Od: "Cien" <s...@g...SKASUJ-TO.pl>
Pokaż wszystkie nagłówki
Cyprian Korneliusz Peter w news:ccobnq$2gs$1@news.onet.pl napisał(a):
> Ludzie ktorzy maja cos na sumieniu, bardzo czesto gdybaja
> i wymyslaja takie rzadkie sytuacje,
Wzglednosc nie jest rzadka. Czlowiek doswiadcza jej na kazdym kroku.
> jesli bedziesz stwarzac w umysle takie wygdybane sytuacje,
Smiertelne choroby, wojny, glod, wypadki... to sa Twoim zdaniem 'wygdybane'
sytuacje? Moim zdaniem kazdego dnia doswiadcza tego bardzo wielu ludzi. Ale
jesli uwazasz, ze to zbyt wielki kaliber spraw, to sa tez bardziej codzienne.
Sara apeluje aby pomyslec nim sie napisze, ale co to dla niej oznacza?

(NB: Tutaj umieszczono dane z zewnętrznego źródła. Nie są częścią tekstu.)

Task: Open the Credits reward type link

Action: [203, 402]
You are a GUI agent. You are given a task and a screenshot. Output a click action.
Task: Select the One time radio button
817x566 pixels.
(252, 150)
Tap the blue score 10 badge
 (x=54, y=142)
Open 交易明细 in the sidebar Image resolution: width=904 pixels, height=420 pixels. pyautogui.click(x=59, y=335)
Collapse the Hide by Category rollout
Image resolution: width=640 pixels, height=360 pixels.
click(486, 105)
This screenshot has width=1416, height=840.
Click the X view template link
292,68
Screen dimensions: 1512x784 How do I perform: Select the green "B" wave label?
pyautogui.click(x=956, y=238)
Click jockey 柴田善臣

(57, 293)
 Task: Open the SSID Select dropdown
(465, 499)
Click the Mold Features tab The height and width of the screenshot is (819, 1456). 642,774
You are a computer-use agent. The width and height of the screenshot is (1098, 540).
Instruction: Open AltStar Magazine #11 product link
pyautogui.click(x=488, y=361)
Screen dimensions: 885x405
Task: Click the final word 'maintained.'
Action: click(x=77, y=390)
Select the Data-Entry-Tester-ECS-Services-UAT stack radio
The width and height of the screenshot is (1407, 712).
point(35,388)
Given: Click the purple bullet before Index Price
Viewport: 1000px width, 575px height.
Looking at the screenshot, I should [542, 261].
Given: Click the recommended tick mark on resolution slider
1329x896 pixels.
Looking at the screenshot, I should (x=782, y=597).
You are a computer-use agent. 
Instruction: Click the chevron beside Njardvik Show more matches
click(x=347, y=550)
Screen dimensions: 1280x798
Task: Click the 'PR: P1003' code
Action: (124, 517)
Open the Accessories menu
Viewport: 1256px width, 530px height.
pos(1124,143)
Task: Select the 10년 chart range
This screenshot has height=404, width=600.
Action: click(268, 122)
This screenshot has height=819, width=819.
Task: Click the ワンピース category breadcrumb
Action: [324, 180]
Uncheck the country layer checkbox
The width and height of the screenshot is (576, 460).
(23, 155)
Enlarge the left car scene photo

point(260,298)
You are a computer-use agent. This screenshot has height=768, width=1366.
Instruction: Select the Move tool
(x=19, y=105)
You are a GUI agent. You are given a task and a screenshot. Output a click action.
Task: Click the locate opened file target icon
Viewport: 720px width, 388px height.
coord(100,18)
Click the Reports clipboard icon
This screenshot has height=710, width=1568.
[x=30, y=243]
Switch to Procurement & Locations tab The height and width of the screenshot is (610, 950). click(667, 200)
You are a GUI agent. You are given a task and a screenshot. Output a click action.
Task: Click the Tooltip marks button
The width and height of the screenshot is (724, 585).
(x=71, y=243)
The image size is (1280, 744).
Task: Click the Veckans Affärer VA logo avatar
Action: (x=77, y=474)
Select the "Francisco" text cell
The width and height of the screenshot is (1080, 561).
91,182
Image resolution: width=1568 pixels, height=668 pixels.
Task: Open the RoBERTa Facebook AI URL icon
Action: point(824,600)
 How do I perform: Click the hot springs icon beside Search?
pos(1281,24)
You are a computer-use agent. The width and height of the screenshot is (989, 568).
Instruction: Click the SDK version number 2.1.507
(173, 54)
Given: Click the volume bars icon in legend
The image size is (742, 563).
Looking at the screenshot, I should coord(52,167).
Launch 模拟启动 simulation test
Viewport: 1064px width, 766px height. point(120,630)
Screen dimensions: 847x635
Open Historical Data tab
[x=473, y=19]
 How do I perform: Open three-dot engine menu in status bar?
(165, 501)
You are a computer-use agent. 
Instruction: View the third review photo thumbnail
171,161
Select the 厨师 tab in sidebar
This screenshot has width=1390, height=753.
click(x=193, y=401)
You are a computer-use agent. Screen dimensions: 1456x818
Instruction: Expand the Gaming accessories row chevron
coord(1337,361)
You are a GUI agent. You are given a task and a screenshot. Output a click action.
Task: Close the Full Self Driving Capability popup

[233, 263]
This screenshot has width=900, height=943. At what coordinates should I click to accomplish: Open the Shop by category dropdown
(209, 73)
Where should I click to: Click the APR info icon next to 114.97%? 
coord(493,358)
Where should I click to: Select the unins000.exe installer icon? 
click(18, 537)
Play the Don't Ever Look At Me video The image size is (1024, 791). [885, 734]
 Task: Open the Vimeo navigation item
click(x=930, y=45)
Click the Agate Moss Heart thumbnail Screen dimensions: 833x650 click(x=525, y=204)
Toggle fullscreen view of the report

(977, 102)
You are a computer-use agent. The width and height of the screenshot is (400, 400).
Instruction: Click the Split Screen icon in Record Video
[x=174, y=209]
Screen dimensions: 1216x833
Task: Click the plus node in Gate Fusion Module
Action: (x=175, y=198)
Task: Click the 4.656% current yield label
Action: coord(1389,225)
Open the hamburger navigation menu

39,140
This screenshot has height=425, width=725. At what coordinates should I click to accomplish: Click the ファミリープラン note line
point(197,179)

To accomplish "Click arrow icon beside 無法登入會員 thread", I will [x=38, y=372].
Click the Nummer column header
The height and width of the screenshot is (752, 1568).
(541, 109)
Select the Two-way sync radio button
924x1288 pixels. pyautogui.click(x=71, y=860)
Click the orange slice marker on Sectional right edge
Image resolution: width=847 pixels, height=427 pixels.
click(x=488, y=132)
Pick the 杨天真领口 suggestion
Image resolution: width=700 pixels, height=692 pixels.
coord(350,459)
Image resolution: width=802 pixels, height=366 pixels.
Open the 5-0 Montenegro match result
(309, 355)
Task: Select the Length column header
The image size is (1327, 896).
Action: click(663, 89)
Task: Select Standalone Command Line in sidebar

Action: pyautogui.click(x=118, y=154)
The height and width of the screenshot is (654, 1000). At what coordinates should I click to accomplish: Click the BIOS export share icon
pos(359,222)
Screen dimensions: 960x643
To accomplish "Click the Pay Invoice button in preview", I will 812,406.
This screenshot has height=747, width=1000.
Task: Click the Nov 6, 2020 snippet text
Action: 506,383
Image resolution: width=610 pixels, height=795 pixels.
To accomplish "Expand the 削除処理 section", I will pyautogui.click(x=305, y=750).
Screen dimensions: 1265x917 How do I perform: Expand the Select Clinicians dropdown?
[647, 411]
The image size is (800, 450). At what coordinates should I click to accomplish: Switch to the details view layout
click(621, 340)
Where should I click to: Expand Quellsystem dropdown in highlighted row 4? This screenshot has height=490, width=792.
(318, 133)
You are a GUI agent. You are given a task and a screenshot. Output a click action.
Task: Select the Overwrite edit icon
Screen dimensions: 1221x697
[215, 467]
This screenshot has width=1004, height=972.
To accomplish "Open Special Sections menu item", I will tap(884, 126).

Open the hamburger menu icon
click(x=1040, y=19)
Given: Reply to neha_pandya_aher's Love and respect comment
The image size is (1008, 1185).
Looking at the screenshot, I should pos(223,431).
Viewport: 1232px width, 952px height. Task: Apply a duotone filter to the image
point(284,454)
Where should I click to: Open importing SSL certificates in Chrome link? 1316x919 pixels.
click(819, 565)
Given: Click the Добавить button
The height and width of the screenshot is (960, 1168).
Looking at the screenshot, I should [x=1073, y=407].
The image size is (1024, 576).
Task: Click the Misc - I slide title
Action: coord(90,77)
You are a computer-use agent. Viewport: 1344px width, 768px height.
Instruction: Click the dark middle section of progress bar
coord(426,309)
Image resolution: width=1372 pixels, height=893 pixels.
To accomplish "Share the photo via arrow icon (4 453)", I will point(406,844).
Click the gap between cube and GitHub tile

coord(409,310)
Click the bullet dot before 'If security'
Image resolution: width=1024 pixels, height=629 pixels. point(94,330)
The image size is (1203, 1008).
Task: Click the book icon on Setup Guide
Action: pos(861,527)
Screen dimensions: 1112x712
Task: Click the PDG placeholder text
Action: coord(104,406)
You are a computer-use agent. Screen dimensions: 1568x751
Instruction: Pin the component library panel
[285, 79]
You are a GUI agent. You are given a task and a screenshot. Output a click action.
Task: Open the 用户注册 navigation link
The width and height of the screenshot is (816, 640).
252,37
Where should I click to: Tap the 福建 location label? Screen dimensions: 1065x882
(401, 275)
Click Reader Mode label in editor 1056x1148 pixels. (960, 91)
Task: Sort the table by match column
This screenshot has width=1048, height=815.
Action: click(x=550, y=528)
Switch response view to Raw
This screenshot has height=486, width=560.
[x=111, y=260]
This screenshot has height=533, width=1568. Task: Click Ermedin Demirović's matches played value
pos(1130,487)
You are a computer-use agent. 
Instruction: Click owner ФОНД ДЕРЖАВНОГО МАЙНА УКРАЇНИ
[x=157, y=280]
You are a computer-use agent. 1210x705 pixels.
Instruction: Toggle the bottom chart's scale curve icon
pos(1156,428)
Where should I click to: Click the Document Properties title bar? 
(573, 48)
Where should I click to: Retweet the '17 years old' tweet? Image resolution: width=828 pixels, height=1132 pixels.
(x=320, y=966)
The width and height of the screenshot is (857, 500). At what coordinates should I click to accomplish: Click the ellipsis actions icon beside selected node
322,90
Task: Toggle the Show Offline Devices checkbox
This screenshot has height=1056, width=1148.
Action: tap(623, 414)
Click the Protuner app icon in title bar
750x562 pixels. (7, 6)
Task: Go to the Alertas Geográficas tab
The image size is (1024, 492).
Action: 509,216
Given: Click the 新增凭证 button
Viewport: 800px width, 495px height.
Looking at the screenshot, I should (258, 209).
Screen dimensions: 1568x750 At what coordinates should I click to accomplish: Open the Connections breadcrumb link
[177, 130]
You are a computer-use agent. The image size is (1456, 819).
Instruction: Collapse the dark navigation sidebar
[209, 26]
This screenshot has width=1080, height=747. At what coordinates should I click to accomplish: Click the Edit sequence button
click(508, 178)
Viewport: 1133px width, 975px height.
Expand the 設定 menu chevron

Zamiast "pomyslcie nim napiszecie" powinna okreslic jakich odpowiedzi
oczekuje. Jakie odpowiedzi sa dla niej dobre, a jakie zle? Czy uwaza, ze
dobrze jest nie napisac nic, niz napisac glupio (co oznacza glupio?)? Czy
zgodzi sie z nia zwykly_facet? Problem Georginki - jak powinna postapic aby
mozna bylo powiedziec, ze postapila dobrze. Jaki jej wybor bedzie zlym?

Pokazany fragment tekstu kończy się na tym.